Saturday, January 6, 2024

The Power of Film

I mentioned TCM's new six-part spotlight on The Power of Film the other day in conjunction with the first part. Since the DVR is going to record all six parts of it, I figured I'd better sit down and watch the first part before the second part comes on in order to be able to do a post on it.

The first part introduces us to the presenter of the series, UCLA Professor Emeritus Howard Suber, and deals with the question of what makes a movie both popular and memorable. After all, there are a lot of movies out there that were popular back in the day but are relatively little remembered today, or else panned by the critic types. (I'm reminded of The Greatest Show on Earth as something that is looked at with disdain nowadays.)

Unsurprisingly, the focus in the opening episode is disproportionately on more recent movies, since it's always been the case that new things become popular and push out the older things that were once popular as the people who whom those things were new age out. Those of us who are into older movies are a decided minority, and trying to get people interested in older movies outside of a very small group of them isn't easy.

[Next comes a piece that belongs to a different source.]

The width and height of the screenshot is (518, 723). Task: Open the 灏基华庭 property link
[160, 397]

One thing, however, that I haven't seen mentioned so far in what makes movies popular and memorable is the outsized influence of critics and people like Suber himself in the film school vein. The influence it much more noticeable when it comes to foreign films when there's the language barrier. I've argued in the past that it's in no small part to the critics that we get a bunch of arthouse crap as the foreign films that are the memorable ones, while stuff that was domestically popular never makes it to America.

Suber himself falls into this trap, where he denigrates old Hollywood because demographic check-boxes. Not that he puts it that way, of course. But there's another scene where he mentions American materialism and says that you many not have those values, but you have to admit that they're there. The unstated assumption is that those values are bad, and he's one of the goodthinkful people not to have them, either.

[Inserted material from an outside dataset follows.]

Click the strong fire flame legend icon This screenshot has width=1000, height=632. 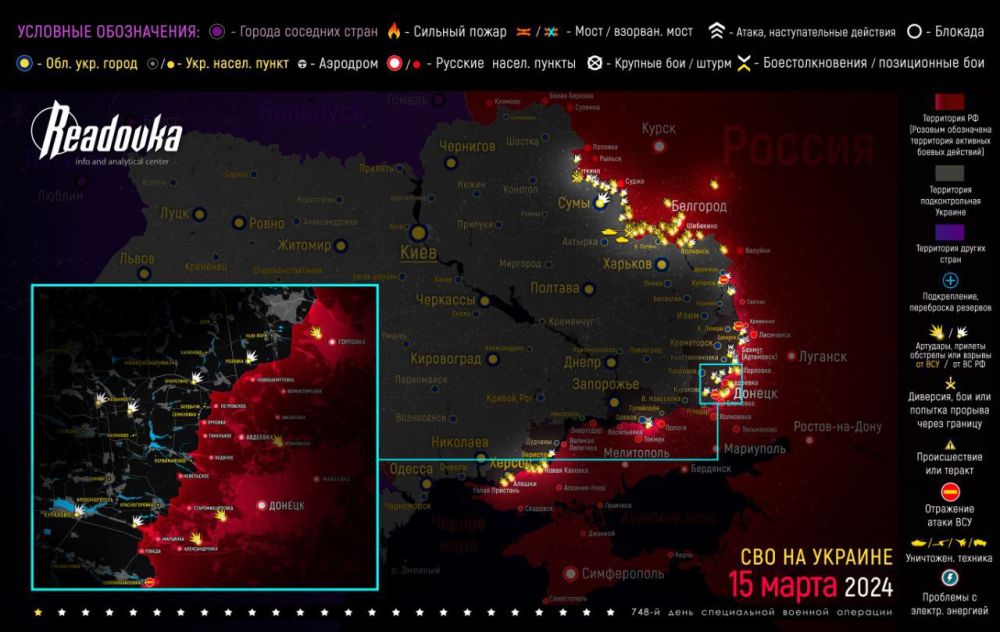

Finally, Suber doesn't come across as much more of an expert than any of us blogging about old movies. And I don't mean this to imply that I'm somehow some sort of great expert. I'm more of a glib fan trying to get people interested in old movies. Not that there's anything wrong with being just a fan with a bigger interest in a field. People have to be introduced to areas like classic old movies some way, and there's a reason why there are tentpole movies and fans like us writing very low-traffic blogs. The idea that experts should be blindly followed is a dangerous one, as we've seen multiple times over the past four years.

In short, I'll probably give the second episode a chance, but so far I'm not terribly excited by what I've seen.